En la actual Unidas Podemos Yolanda Díaz encarna la primera opción e Ione Belarra la segunda. Con Díaz, UP puede aspirar a un resultado electoral más ambicioso que el actual; con Belarra solo puede aspirar a quedarse como está, dos puntos por debajo del ya modesto 13 por ciento que logró en noviembre de 2019.

Si su proyecto de resetear Unidas Podemos sale adelante, Díaz podría soñar con la hazaña de aproximarse al 21 por ciento que los morados lograron en 2016, pero no más. Salvo que se deje deslumbrar por la codicia electoral que cegó a Pablo Iglesias pretendiendo el 'sorpasso' al PSOE, Díaz tiene margen de mejora: tener más puntuación que Pedro Sánchez en las encuestas es una cosa; adelantar al PSOE, otra muy distinta.

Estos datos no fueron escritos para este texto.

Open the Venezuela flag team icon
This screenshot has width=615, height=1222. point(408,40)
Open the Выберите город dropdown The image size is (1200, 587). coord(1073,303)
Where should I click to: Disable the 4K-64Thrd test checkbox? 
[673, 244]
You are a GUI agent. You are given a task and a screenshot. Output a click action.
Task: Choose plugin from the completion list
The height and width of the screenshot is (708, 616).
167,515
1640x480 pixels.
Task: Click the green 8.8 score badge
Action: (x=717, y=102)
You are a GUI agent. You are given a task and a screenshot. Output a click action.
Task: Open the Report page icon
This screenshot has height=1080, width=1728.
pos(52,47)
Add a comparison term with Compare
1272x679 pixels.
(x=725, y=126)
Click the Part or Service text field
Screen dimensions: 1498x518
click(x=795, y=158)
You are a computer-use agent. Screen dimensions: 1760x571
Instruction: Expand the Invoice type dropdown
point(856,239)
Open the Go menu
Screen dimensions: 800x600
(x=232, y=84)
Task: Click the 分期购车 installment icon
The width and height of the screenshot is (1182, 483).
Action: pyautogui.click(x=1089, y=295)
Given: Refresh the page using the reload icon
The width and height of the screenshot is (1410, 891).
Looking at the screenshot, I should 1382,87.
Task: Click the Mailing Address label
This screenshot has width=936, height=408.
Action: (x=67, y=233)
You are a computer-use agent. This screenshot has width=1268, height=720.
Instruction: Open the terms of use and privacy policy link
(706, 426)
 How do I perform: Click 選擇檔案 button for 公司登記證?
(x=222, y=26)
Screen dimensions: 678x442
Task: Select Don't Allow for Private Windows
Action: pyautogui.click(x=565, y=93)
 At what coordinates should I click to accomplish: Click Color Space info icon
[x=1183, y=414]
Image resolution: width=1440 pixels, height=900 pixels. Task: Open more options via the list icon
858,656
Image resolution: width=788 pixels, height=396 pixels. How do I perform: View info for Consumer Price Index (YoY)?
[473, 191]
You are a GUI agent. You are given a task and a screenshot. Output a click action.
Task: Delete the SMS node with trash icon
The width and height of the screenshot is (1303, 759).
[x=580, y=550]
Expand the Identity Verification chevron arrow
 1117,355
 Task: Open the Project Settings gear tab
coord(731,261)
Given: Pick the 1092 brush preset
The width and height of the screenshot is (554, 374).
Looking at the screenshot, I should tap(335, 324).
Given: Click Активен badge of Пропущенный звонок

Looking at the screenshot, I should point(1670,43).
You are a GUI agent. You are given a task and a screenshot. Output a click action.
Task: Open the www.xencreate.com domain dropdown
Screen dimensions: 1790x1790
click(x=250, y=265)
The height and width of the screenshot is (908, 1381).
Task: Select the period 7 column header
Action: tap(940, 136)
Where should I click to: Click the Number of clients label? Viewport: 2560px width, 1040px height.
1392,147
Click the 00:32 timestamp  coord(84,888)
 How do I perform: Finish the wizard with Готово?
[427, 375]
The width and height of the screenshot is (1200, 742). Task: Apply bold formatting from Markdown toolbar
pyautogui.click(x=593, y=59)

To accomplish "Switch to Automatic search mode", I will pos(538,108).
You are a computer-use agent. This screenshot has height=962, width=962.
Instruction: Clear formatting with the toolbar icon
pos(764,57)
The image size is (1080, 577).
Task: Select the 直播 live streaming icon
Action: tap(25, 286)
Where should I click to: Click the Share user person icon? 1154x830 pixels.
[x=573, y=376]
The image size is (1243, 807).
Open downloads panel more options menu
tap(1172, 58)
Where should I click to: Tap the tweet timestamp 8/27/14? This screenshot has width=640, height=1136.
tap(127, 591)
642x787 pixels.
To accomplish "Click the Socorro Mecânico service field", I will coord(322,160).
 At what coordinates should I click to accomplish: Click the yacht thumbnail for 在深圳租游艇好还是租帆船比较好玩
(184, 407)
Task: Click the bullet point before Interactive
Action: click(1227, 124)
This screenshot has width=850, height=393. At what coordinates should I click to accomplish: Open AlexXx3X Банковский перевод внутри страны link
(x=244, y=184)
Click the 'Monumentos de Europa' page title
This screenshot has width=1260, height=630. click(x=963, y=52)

El desafío de Yolanda Díaz es convencer a sus compañeros de que lo que puede hacerles sumar votos es una reforma laboral, una ley de vivienda, un salario mínimo o un ingreso vital, no blanquear a Bildu, coquetear con el cantonalismo o rechazar el envío de armas a los civiles ucranianos asediados por los ejércitos de Putin.

Pero para hacer todo eso Yolanda Díaz necesita un partido. A las izquierdas excomunistas o neocomunistas, que en el pasado sacralizaron no el partido sino El Partido, ya no les gusta la palabra partido, prefieren hablar de proyectos, plataformas, confluencias… No quieren entender que a los partidos les sucede como a los libros o las cucharas: que son la herramienta idónea para el propósito para el que fueron creados. Un libro sirve para leer, una cuchara para comer y un partido para alcanzar el poder.

Territorio comanche

Las cautelas mostradas esta semana por Yolanda Díaz en su primera visita institucional esta semana a Andalucía cuando los periodistas le pedían concretar su proyecto o asignar a éste un calendario evidencian que la vicepresidenta es consciente de que el camino que tiene por delante está plagado de asechanzas.

Tras reunirse con sus portavoces, Díaz debió constatar con desazón que las izquierdas andaluzas no socialistas son hoy un territorio comanche donde cada indio hace la guerra por su cuenta. Reunirlos bajo un mismo estandarte parece misión imposible, pese a que todos ellos sean conscientes de que solo uniendo fuerzas podrán complementar las de Partido Socialista para desalojar a la derecha y frenar en seco a la extrema derecha.

Las discrepancias entre Díaz y Belarra y sus perfiles políticos tan contrapuestos –realista, institucional, conciliador y reformista el uno; quimérico, partidista, doctrinal y radical el otro– presagian los muchos obstáculos que hallará la vicepresidenta en su camino hacia esa tierra prometida que pretende ser su proyecto de actualización de Unidas Podemos.

Le será imposible construir nada nuevo sin aprovechar la arboladura de Izquierda Unida y Podemos, y en ambas fuerzas hay dirigentes de peso que no quieren ni oír hablar de ‘aggiornamento’, que para ellos equivale directamente a traición. A Díaz no le va a ser fácil atravesar el Mar Rojo sin ahogarse.